What would be an example of such an experiment?

By my understanding, even if we have no idea what gas we have, if we put it into a calorimeter and measure the amount of heat we need to transfer to it to change its temperature to some value, we will get a value that will be different for a gas made up of only argon versus one that contains both neon and argon. Doesn't this show that there is some objective definition of the entropy of the gas that doesn't care about an observer's knowledge of it?

Actually the molar heat capacity for neon, or argon, or a mixture thereof, is the same. These are monotomic ideal gases as far as your calorimeter measurements can see.

If the number of particles is the same you’ll need the same heat to increase the temperature by some amount and the entropy increase will be the same. Of course you could do other things to find out what it is, like weighing the container or reading the label.

No, they are not. The entropy of an ideal monatomic gas depends on the mass of its atoms (see the Sackur–Tetrode equation). And a gas mix is not an ideal monatomic gas; its entropy increases at the same temperature and volume compared to an equal volume divided between the two gases.

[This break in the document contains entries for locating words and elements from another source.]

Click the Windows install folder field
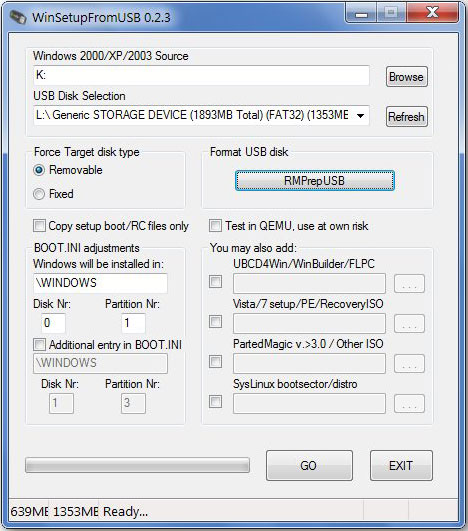468x531 pixels. 100,283
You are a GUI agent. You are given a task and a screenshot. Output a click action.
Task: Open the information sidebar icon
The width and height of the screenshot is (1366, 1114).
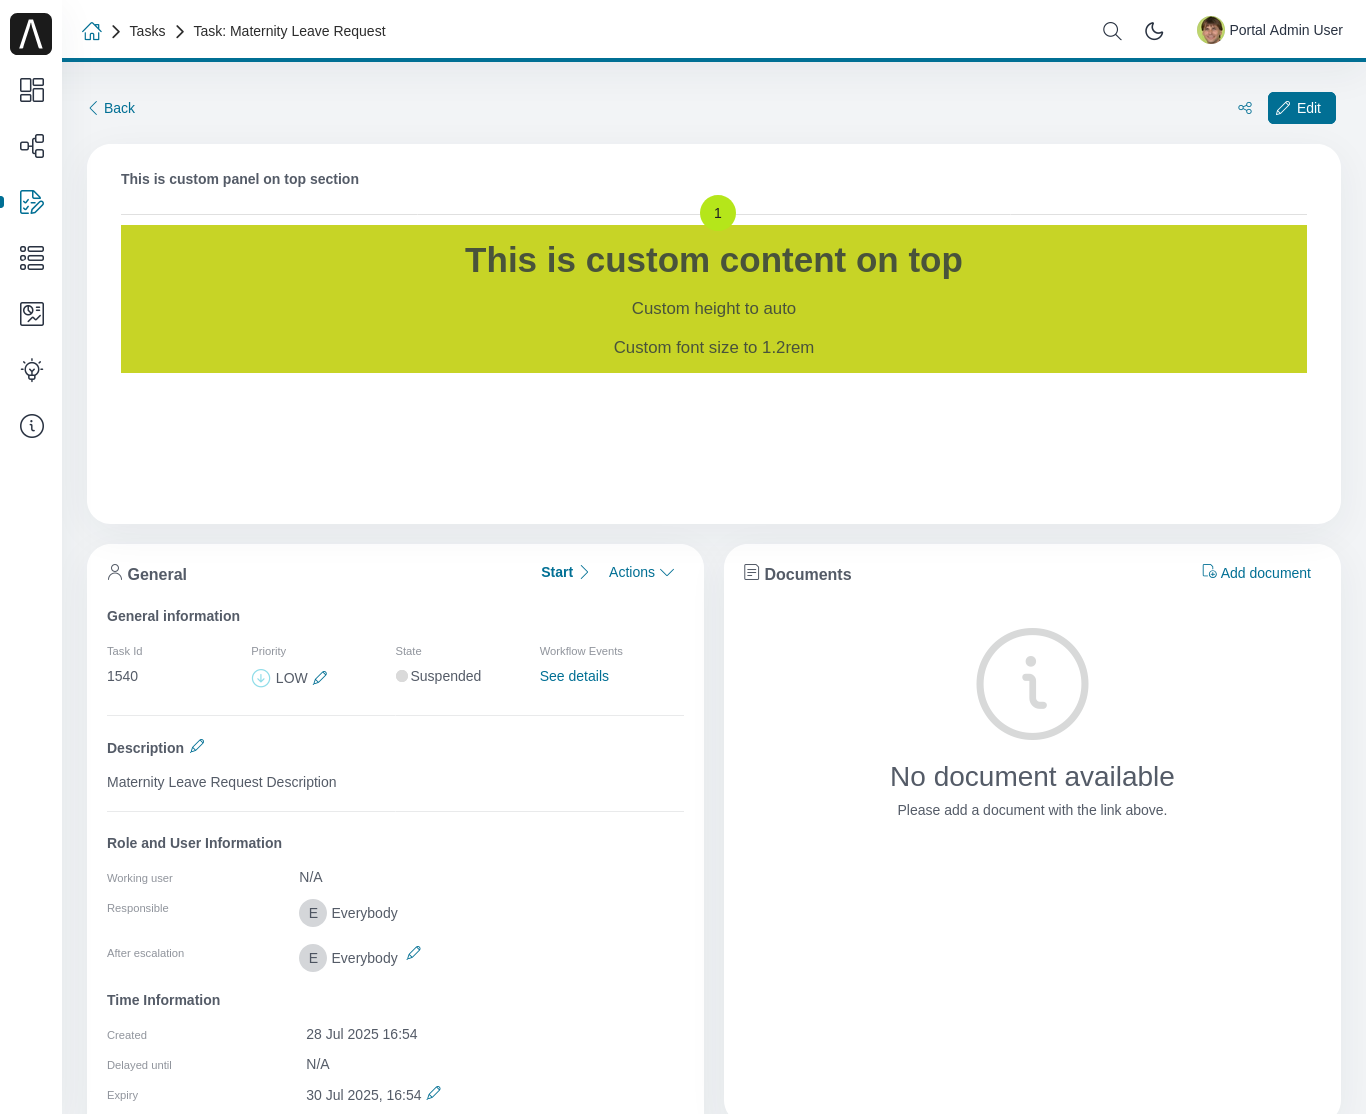tap(31, 426)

Also, entropy is not the same thing as heat capacity. It's true that I didn't describe the entropy measurement process very well, so I may have been ambiguous, but they are not the same quantity.

I'll leave the discussion here but let me remind you that you talked (indirectly) about changes in entropy and not about absolute entropies: "if we put it into a calorimeter and measure the amount of heat we need to transfer to it to change its temperature to some value".

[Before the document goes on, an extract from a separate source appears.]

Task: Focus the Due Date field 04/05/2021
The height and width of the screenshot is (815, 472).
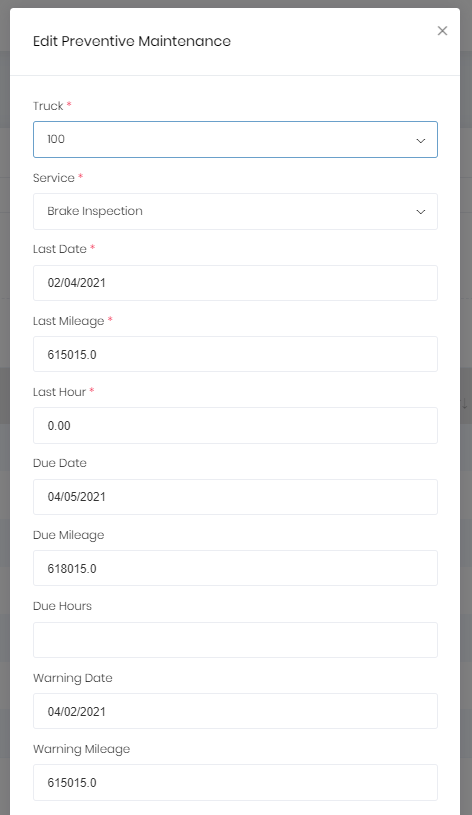Action: tap(235, 497)
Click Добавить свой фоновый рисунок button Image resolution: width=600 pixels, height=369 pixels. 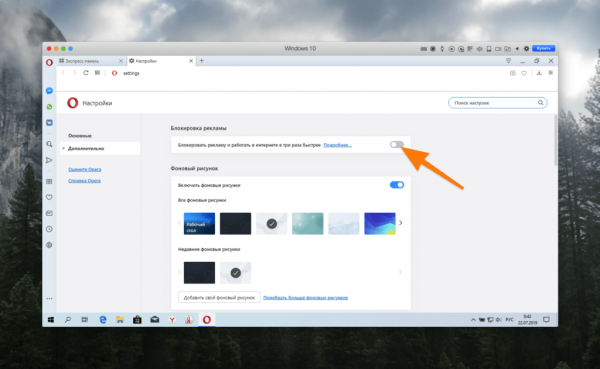[x=219, y=297]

Note as well that the mass dependence in that equation for the entropy is just an additive term. The absolute value of the entropy may be different but the change in entropy is the same when you heat a 1l container of helium or neon or a mixture of them from 300K to 301K. That's 0.0406 moles of gas. The heat flow is 0.506 joules. The change in entropy is approximately 0.0017 J/K.

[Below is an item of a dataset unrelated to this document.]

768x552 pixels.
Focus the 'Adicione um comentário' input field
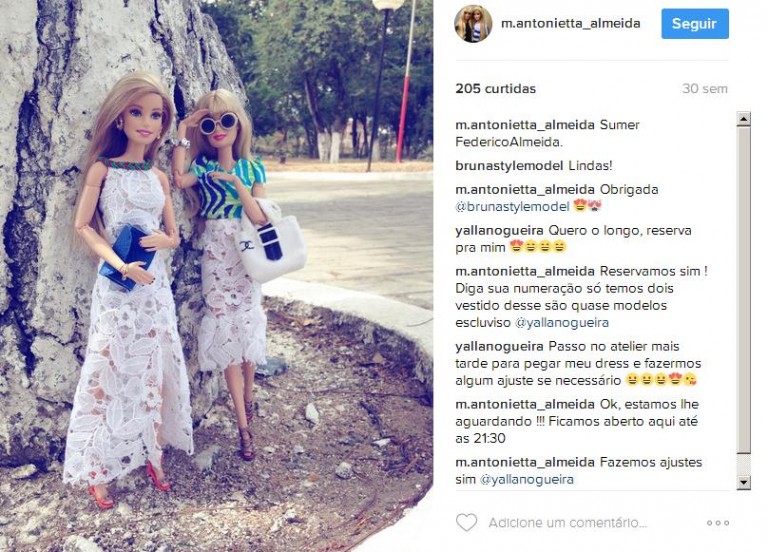[x=568, y=523]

> And a gas mix is not an ideal monatomic gas; its entropy increases at the same temperature and volume compared to an equal volume divided between the two gases.

A mix of ideal gases is an ideal gas and its heat capacity is the weighted average of the heat capacities (trivially equal to the heat capacity of the components when it's the same). The change of entropy when you heat one, or the other, or the mix, will be the same (because you're calculating exactly the same integral of the same heat flow).

The difference in absolute value is irrelevant when we are discussing changes in entropy and measurements of the amount of heat needed to increase the temperature and whether you "will get a value that will be different for a gas made up of only argon versus one that contains both neon and argon".